For media prognosticators and company executives alike, there was really one big question about the future: What could replace The Office?
The Office for Peacock. which launched in July 2020, was supposed to be The Office itself. And it worked, somewhat: The service has added nine million subscribers since Q4 2020. It’s an impressive number and the largest gain the company has seen post-launch. But a service can only add every episode of The Office to its streaming service once. Acquiring the rights to one beloved series — or two or three or four — doesn’t turn a streamer into a Netflix-sized juggernaut.
In fact, when Netflix lost Friends, another of its most consistent streaming hits that went to Peacock, the company’s executives said that they couldn’t even see the impact, suggesting that library content doesn’t inspire droves of people to subscribe, or unsubscribe, to a streaming service, no matter how many people love it. Old shows (and movies) that people love are a way to retain subscribers, and fill their time, not consistently gain new ones. Actual gain, as Netflix can attest, comes from flashy stuff like new series premieres. In its earnings report for Q1 2021, Netflix directly blamed a lighter slate of fresh content for a slowed growth in the quarter.
Now every service is searching for its perfect combination of new shows and legacy content. Apple was early to the pivot and launched without a library content, but free subscriptions with device purchases, the streamers’ slate of original shows like The Morning Show, For All Mankind, Mythic Quest, and perhaps most importantly, Ted Lasso have been gaining major acclaim, which may give it actual value in the long run.
But while HBO Max, Peacock, Paramount Plus and everyone else is scrambling, one streaming service that no longer needs to find all of this is Disney Plus, because now it seems to be checking every kind of box with the Marvel Cinematic (and TV) Universe. A show like Loki is both an event series that gets people through the door, but the movies are The Office slayer.
While reactions to Marvel Studios’ third television series have been positive, one thing that’s sure is that the fans who showed up to make Avengers: Endgame the biggest movie on the planet are excited. Earlier this month Disney announced that Loki’s premiere was its most-watched Disney Plus episode ever. And Disney Plus’ subscription numbers tell a fairly similar story: The service has gained 30 million subscribers since Q4 2020, which ended just a few months before the January premiere of WandaVision. And instead of pointing ahead to movies like Shang-Chi or Eternals, the studios’ first theatrical release in nearly two years, Black Widow, used its after-credits scene to tease the upcoming Hawkeye series. For Marvel, there’s always more to stick around for.

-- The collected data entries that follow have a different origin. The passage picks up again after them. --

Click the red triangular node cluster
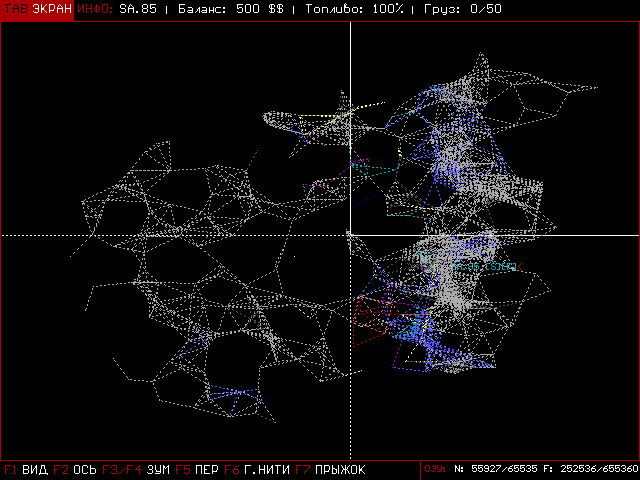The image size is (640, 480). click(x=369, y=320)
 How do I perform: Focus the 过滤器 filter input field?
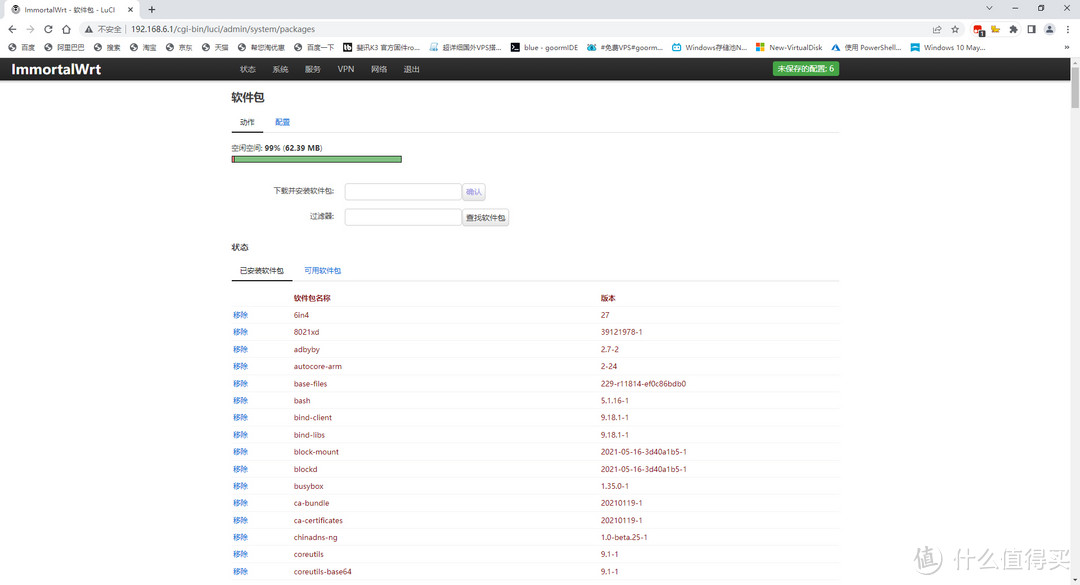click(402, 217)
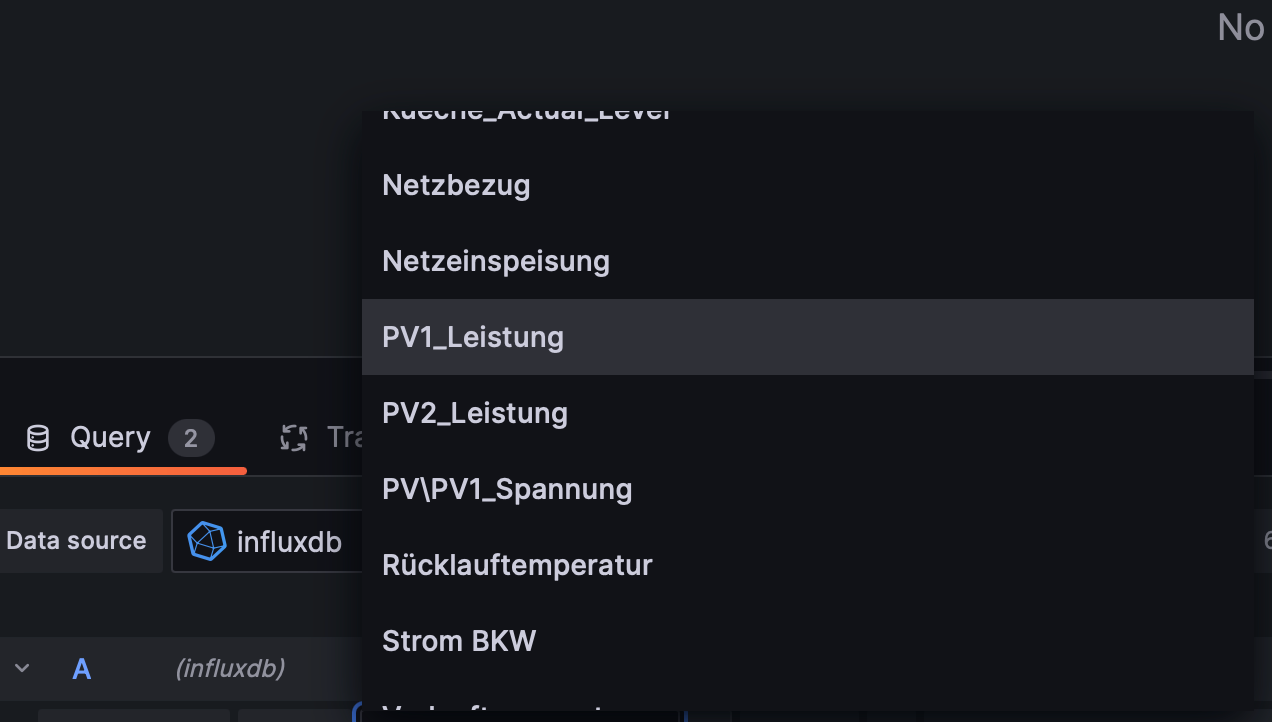Viewport: 1272px width, 722px height.
Task: Click the cut-off Kueche_Actual_Level option
Action: (525, 115)

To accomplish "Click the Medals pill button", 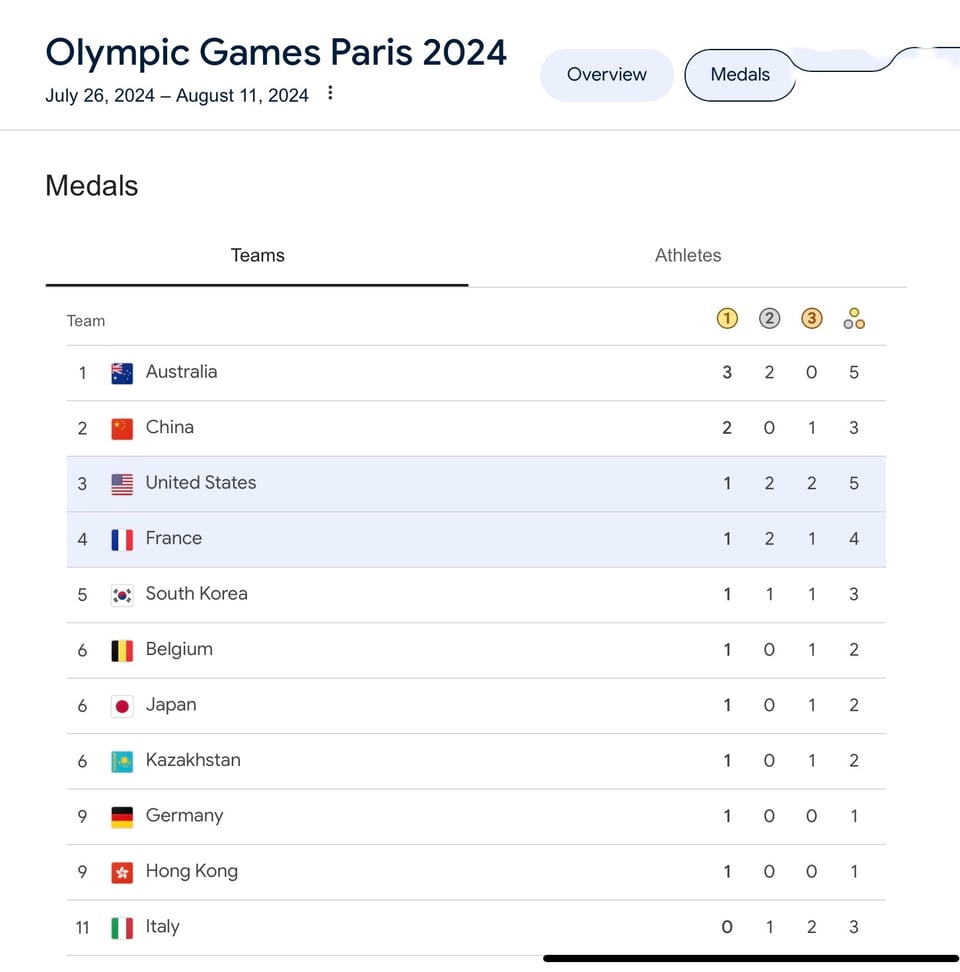I will (x=740, y=75).
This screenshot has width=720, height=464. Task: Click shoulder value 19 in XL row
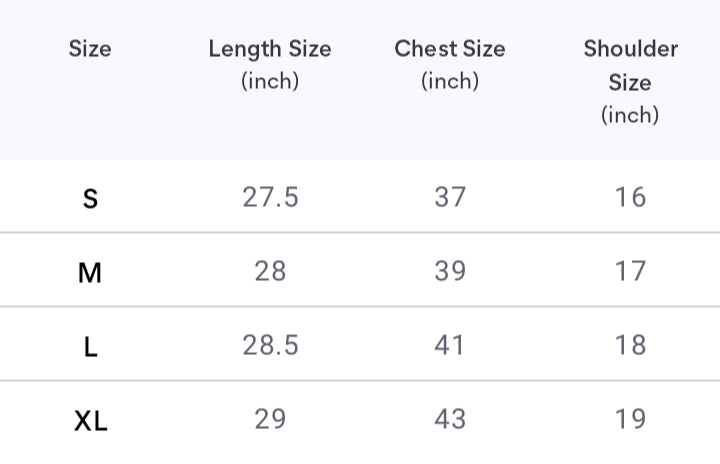[630, 419]
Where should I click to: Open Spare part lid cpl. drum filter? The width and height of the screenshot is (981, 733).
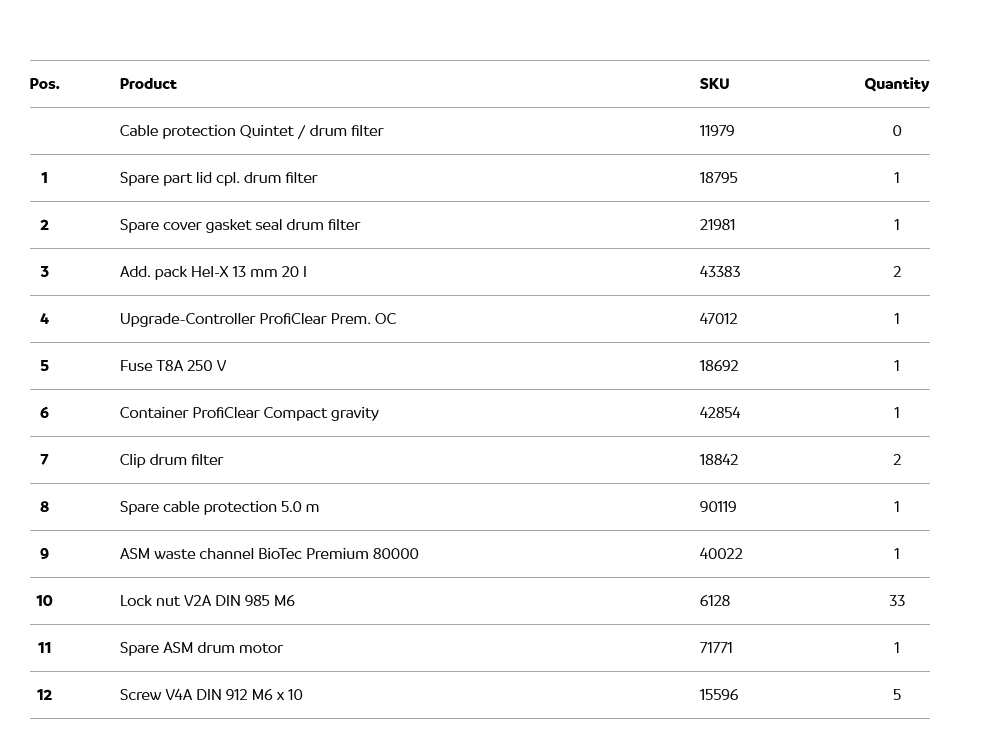coord(218,178)
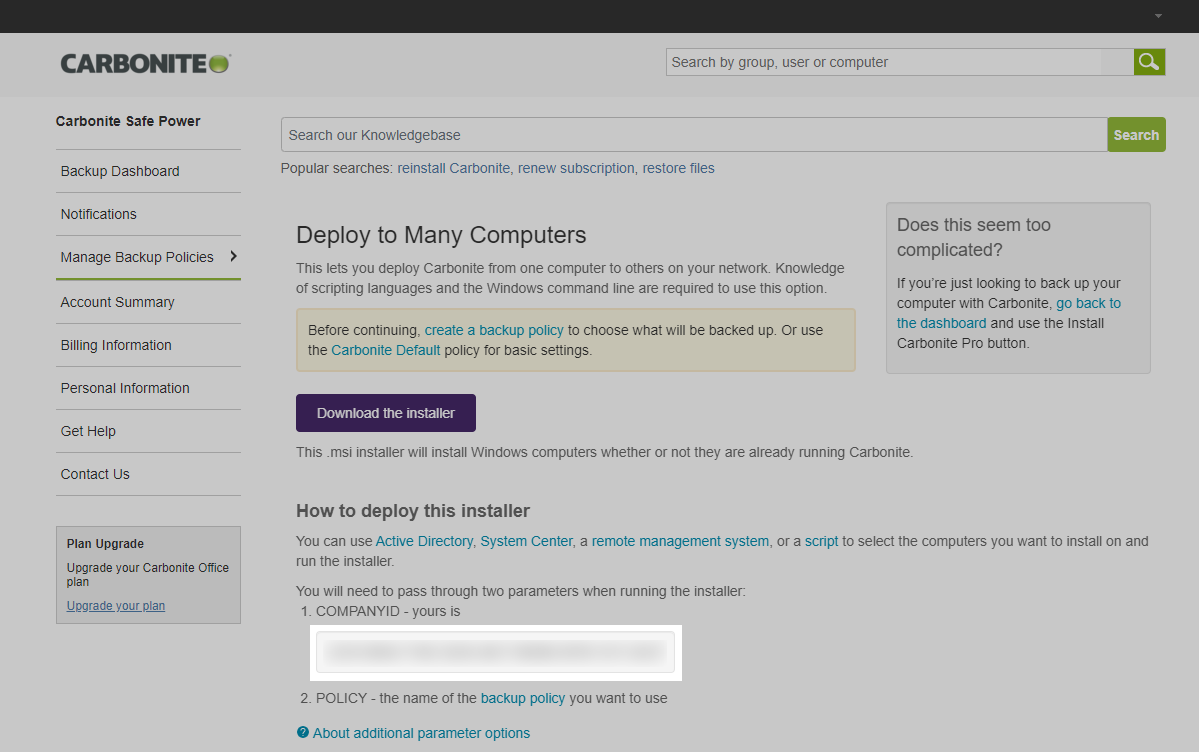Click the question mark help icon
1199x752 pixels.
coord(303,733)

The gains were also true for WandaVision and Falcon and Winter Soldier, and it won’t be surprising if Marvel announces major viewership for the finale of Loki either. These shows are Disney Plus’ big events. According to Parrot Analytics, Loki was the biggest show in the world back in June, across all platforms. They’re the attention grabbing new items that people can’t get with having a Disney Plus subscription.
But even if fans are enjoying Marvels’ series, it’s not obvious why the brand would be delivering Disney Plus’ version of The Office. Would anyone crave WandaVision episode 4 on a random Tuesday night? While Loki is getting a second season, it’s hard to imagine throwing a random episode of the series on no matter how many seasons it runs for.
Marvel’s shows don’t fit any of the categories that help make TV shows, especially sitcoms, become endlessly rewatchable. Whether it’s Criminal Minds or The Office or Friends, shows that qualify as “comfort viewing” often deliver stories that play out over a single episode and involve spending lots of time with characters you like. These Marvel shows are highly serialized, leaving single-episode, self-contained narratives out of the question, and they have small casts of characters over short seasons.
The good news for Marvel is that these shows don’t need to be people’s go-to rewatch. Because that’s exactly what the library of Marvel movies are for. The more Marvel movies there are, the more they become someone’s entertainment comfort food.
The Marvel movie library replaces procedural shows that people love to leave on with longer “episode” times. They’re quick and full of banter, most of them involve at least one other Avenger — or future Avenger — and once you’ve seen them once you probably get the gist enough to let your attention fade in and out in whatever way makes you happiest. On top of that, there are also 21 of them on Disney Plus right now (including Black Widow’s Premier Access), which gives subscribers at least 42 hours of superhero content to enjoy. Three more entries are set to hit theaters this year.
While Netflix and other streaming companies have spent the last several years trying to buy or build their Office replacements, Disney has been putting its own into theaters, quietly turning the most popular property of the last decade into the cornerstone of its streaming service.